RECORDED INFORMATION:
┌──

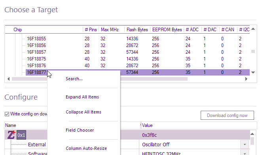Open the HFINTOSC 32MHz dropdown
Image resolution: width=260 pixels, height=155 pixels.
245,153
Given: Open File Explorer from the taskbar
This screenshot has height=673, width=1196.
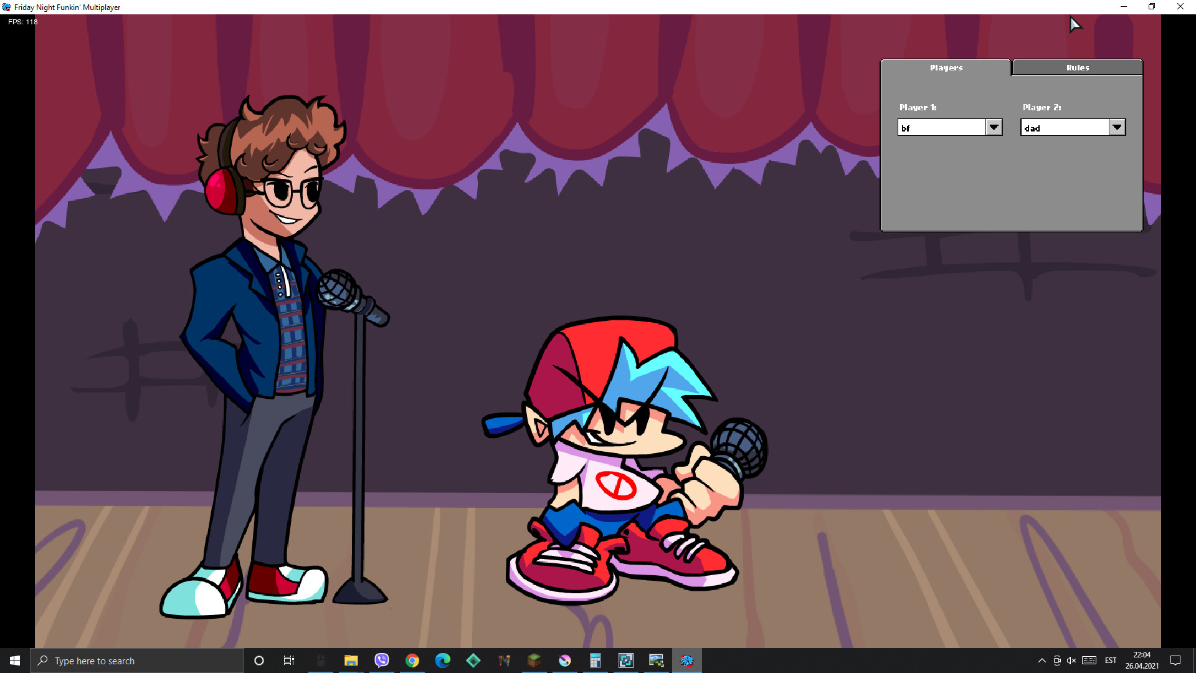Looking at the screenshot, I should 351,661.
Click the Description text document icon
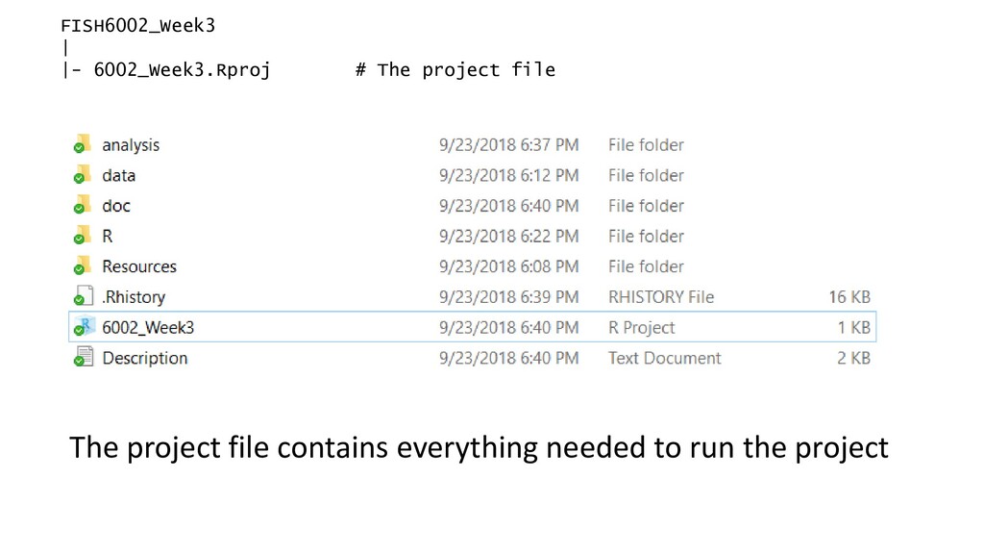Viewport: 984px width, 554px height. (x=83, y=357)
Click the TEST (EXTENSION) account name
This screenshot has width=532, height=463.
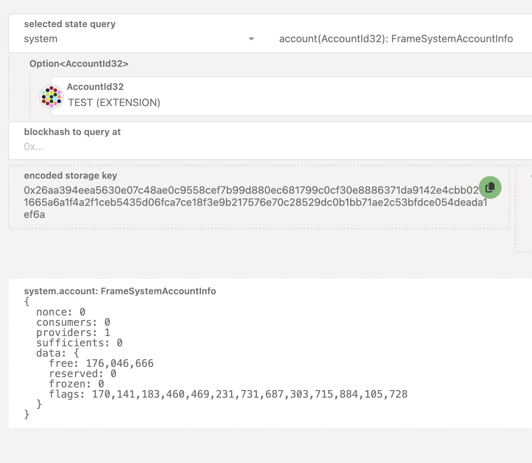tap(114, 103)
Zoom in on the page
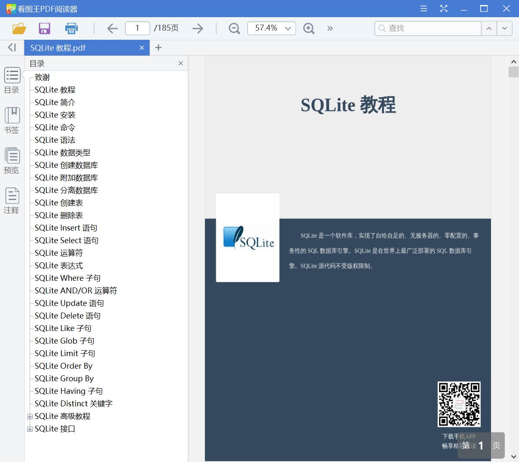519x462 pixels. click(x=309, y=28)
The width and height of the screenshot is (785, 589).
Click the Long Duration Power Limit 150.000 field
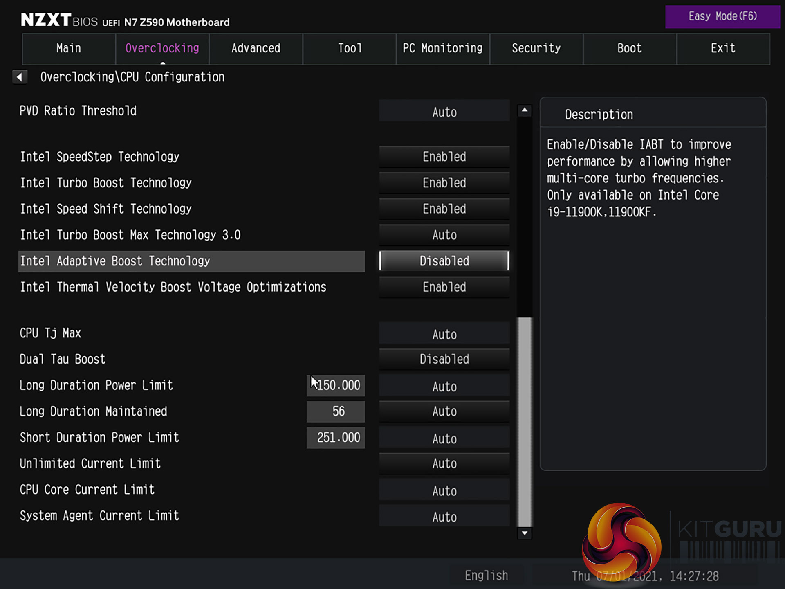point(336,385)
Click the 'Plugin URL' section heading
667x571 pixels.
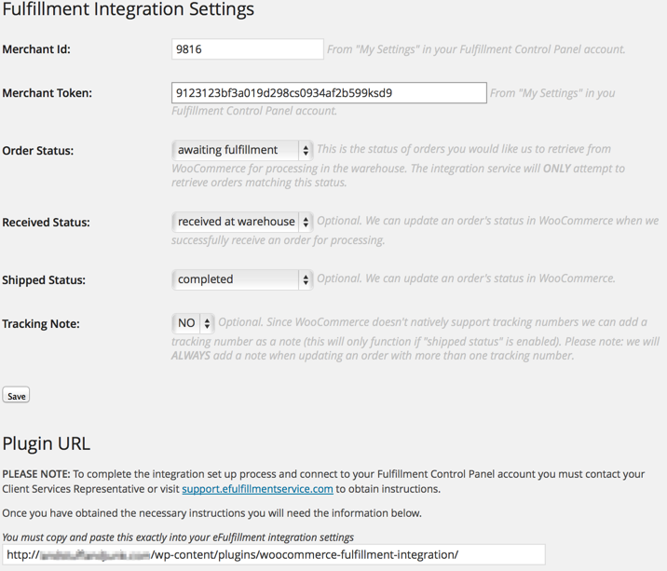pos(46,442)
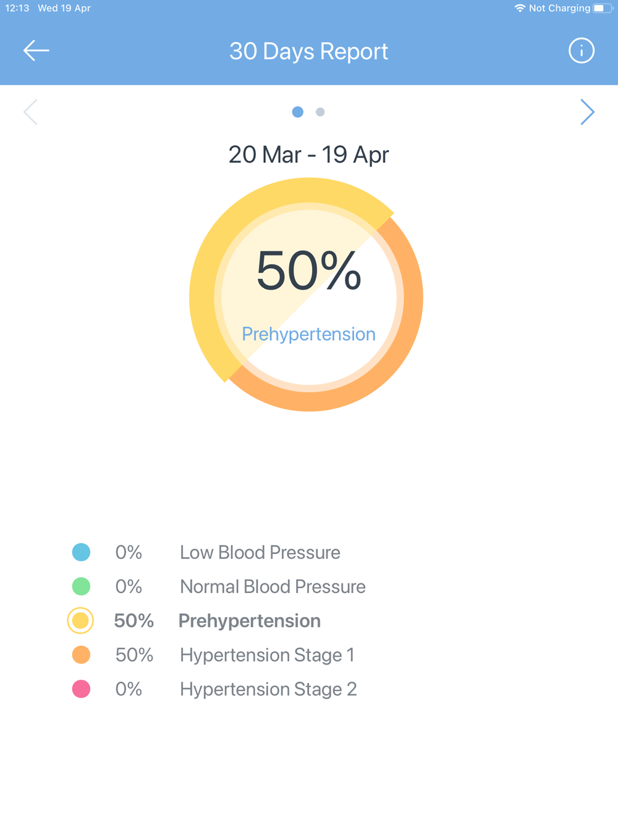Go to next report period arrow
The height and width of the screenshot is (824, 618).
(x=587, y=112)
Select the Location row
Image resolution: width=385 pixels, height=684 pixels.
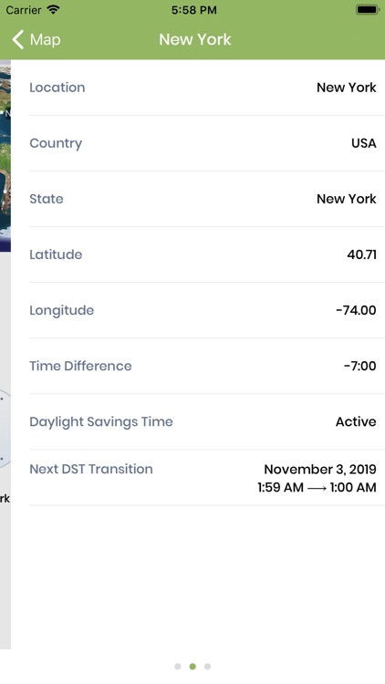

└──

TASK:
Copy every entry above line for line without changing any wording, and leave the pictures out of your copy.

RESULT:
Open the HFINTOSC 32MHz dropdown
Image resolution: width=260 pixels, height=155 pixels.
245,153
Given: Open File Explorer from the taskbar
This screenshot has height=673, width=1196.
Looking at the screenshot, I should 351,661.
Click the Description text document icon
Viewport: 984px width, 554px height. (x=83, y=357)
Click the TEST (EXTENSION) account name
This screenshot has width=532, height=463.
tap(114, 103)
Zoom in on the page
519x462 pixels. click(x=309, y=28)
The width and height of the screenshot is (785, 589).
Click the Long Duration Power Limit 150.000 field
point(336,385)
Click the 'Plugin URL' section heading
667x571 pixels.
pos(46,442)
Go to next report period arrow
The height and width of the screenshot is (824, 618).
(x=587, y=112)
Select the Location row
Image resolution: width=385 pixels, height=684 pixels.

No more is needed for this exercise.